Görev - Londra'daki ayaklanmayı anlatan yazıda "İngiliz toplumu, geleneklerine" sözlerinden "gün içinde yatıştı." sözlerine kadar uzanan bölümün tamamını kelimesi kelimesine aktar.

Okuma metni -
Türkiye'nin en iyi haber sitesi
TULU GÜMÜŞTEKİN

Britanya demokrasisinin sınavı...

İngiltere, gelenekleri ve yaşam biçimi itibarıyla, diğer Avrupa ülkelerinden çok ayrı bir yere sahiptir. Bu değişik geleneklerini de Britanyalılar her zaman vurgulamaktan ayrı bir gurur duyarlar. İşte o Büyük Britanya'da, başkent Londra'da kimsenin beklemediği bir sosyal gerilim, bir anda sokak savaşına döndü.
Başta polis olmak üzere güvenlik güçleri, tamamen olayların gerisinde kaldılar, ne olduğunu anladıklarında Tottenham semtinde onlarca ev, araba, çift katlı otobüs yanmış, dükkânlar yağmalanmıştı. Sadece üniformasının görünmesiyle insanların sakinleşmesine alışık, silahsız gezen İngiliz polisleri, kendilerini hiç umursamayan çok geniş sayıda kalabalıkla baş edemeyerek tümüyle yetersiz kaldılar.
İngiliz toplumu, geleneklerine bu kadar ters düşen bir ayaklanma karşısında ciddi bir paniğe kapıldı. Londra'da başlayan ayaklanma, bir anda Birmingham üzerinden başta Manchester olmak üzere Kuzey İngiltere'nin işçi kentlerine sıçradı. Polisiye önlemler artırıldı, Başbakan tatilini yarıda keserek krizi yönetmek için Londra'ya döndü ve patlama birkaç gün içinde yatıştı.

Alıntılanan veriler -
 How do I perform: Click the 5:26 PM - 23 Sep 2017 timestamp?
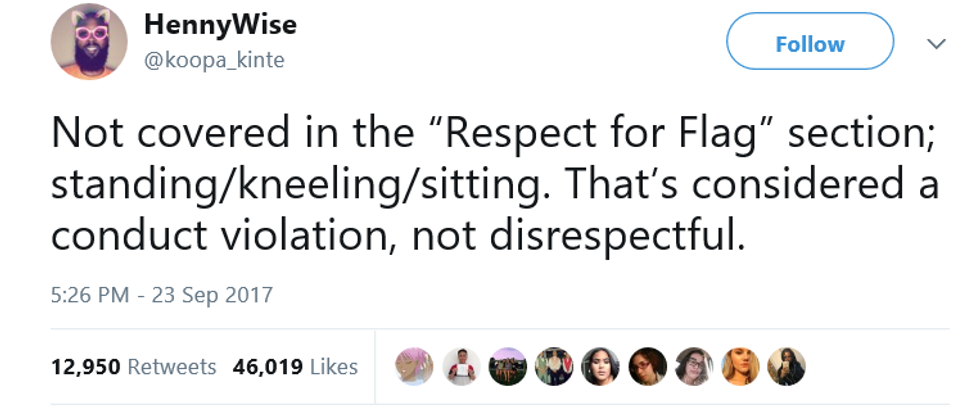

---

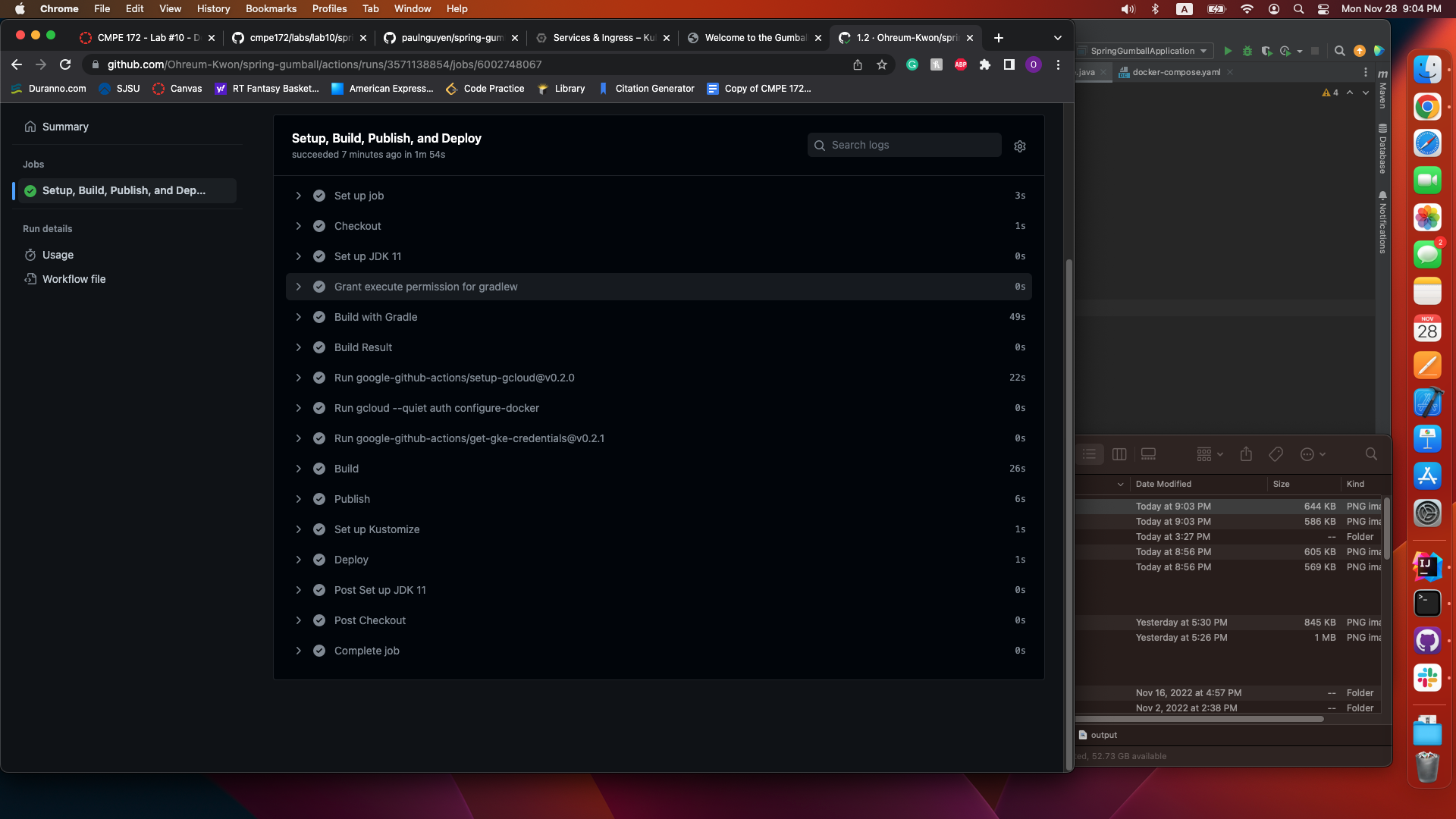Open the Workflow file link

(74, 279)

Tam yanıt -
İngiliz toplumu, geleneklerine bu kadar ters düşen bir ayaklanma karşısında ciddi bir paniğe kapıldı. Londra'da başlayan ayaklanma, bir anda Birmingham üzerinden başta Manchester olmak üzere Kuzey İngiltere'nin işçi kentlerine sıçradı. Polisiye önlemler artırıldı, Başbakan tatilini yarıda keserek krizi yönetmek için Londra'ya döndü ve patlama birkaç gün içinde yatıştı.